Reproduce word for word the rows from the line containing "Click the watchRTC" through the end of the rows.

╭─ Supplied records

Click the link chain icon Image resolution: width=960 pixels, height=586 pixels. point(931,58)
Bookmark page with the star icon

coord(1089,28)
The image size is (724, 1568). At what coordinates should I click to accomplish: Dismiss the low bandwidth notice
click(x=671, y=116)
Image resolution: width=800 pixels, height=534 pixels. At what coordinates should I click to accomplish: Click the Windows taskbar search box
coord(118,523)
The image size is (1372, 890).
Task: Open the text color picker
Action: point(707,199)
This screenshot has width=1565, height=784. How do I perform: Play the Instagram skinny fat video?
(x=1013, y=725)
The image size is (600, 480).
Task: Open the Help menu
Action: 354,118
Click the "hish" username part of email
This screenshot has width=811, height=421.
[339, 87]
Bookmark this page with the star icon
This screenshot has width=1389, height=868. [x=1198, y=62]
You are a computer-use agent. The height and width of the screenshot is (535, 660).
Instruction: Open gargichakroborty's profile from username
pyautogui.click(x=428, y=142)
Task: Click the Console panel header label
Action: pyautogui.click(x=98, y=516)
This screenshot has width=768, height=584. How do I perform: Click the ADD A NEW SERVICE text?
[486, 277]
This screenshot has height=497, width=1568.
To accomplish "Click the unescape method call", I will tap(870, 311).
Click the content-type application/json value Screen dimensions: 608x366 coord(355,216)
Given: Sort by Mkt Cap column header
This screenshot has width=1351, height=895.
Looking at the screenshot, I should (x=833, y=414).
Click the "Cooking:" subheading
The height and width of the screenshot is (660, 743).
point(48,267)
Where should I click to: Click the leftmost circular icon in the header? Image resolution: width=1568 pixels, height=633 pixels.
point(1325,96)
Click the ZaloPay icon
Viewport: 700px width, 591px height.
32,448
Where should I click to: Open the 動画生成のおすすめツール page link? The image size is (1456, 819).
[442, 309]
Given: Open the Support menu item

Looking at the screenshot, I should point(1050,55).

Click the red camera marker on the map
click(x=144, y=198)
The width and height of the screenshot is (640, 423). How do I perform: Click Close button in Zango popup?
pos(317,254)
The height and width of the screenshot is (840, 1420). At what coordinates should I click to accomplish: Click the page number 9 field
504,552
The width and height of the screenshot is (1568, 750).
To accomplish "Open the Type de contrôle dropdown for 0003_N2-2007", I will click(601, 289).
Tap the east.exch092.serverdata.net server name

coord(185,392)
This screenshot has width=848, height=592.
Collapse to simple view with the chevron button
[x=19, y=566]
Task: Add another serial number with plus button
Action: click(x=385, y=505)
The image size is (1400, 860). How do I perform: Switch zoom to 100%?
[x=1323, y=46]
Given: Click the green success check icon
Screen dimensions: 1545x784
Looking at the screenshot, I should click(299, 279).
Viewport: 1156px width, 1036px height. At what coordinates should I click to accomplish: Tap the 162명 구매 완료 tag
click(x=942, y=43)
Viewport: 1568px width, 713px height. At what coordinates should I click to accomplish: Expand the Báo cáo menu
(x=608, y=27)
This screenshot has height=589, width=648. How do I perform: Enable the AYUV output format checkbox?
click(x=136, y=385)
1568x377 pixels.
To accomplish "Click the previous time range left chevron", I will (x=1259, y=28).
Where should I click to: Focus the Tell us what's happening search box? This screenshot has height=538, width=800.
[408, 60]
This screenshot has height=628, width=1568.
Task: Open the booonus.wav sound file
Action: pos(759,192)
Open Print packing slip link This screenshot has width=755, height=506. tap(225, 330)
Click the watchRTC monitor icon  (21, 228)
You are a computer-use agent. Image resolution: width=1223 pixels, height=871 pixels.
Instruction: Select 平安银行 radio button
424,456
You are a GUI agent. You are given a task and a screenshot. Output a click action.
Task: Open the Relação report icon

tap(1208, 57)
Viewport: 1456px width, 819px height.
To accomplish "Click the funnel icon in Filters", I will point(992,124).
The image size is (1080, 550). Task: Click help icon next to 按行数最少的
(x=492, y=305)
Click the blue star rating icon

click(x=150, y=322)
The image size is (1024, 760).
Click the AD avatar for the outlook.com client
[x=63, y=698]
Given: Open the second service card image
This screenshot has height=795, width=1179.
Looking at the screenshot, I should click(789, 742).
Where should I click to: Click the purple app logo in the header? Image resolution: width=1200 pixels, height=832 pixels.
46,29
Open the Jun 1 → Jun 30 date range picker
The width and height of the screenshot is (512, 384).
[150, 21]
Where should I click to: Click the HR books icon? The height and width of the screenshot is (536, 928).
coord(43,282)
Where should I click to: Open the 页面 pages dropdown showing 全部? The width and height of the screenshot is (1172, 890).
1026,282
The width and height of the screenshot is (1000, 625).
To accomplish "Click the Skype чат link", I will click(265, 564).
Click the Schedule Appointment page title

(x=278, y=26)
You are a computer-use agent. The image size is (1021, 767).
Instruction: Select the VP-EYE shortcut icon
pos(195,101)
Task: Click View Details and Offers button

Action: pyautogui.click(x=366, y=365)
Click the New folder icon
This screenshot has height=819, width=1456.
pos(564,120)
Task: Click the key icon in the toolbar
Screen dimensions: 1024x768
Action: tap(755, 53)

╰─

# The output:
Click the watchRTC monitor icon  (21, 228)
You are a computer-use agent. Image resolution: width=1223 pixels, height=871 pixels.
Instruction: Select 平安银行 radio button
424,456
You are a GUI agent. You are given a task and a screenshot. Output a click action.
Task: Open the Relação report icon

tap(1208, 57)
Viewport: 1456px width, 819px height.
To accomplish "Click the funnel icon in Filters", I will point(992,124).
The image size is (1080, 550). Task: Click help icon next to 按行数最少的
(x=492, y=305)
Click the blue star rating icon

click(x=150, y=322)
The image size is (1024, 760).
Click the AD avatar for the outlook.com client
[x=63, y=698]
Given: Open the second service card image
This screenshot has height=795, width=1179.
Looking at the screenshot, I should click(789, 742).
Where should I click to: Click the purple app logo in the header? Image resolution: width=1200 pixels, height=832 pixels.
46,29
Open the Jun 1 → Jun 30 date range picker
The width and height of the screenshot is (512, 384).
[150, 21]
Where should I click to: Click the HR books icon? The height and width of the screenshot is (536, 928).
coord(43,282)
Where should I click to: Open the 页面 pages dropdown showing 全部? The width and height of the screenshot is (1172, 890).
1026,282
The width and height of the screenshot is (1000, 625).
To accomplish "Click the Skype чат link", I will click(265, 564).
Click the Schedule Appointment page title

(x=278, y=26)
You are a computer-use agent. The image size is (1021, 767).
Instruction: Select the VP-EYE shortcut icon
pos(195,101)
Task: Click View Details and Offers button

Action: pyautogui.click(x=366, y=365)
Click the New folder icon
This screenshot has height=819, width=1456.
pos(564,120)
Task: Click the key icon in the toolbar
Screen dimensions: 1024x768
Action: tap(755, 53)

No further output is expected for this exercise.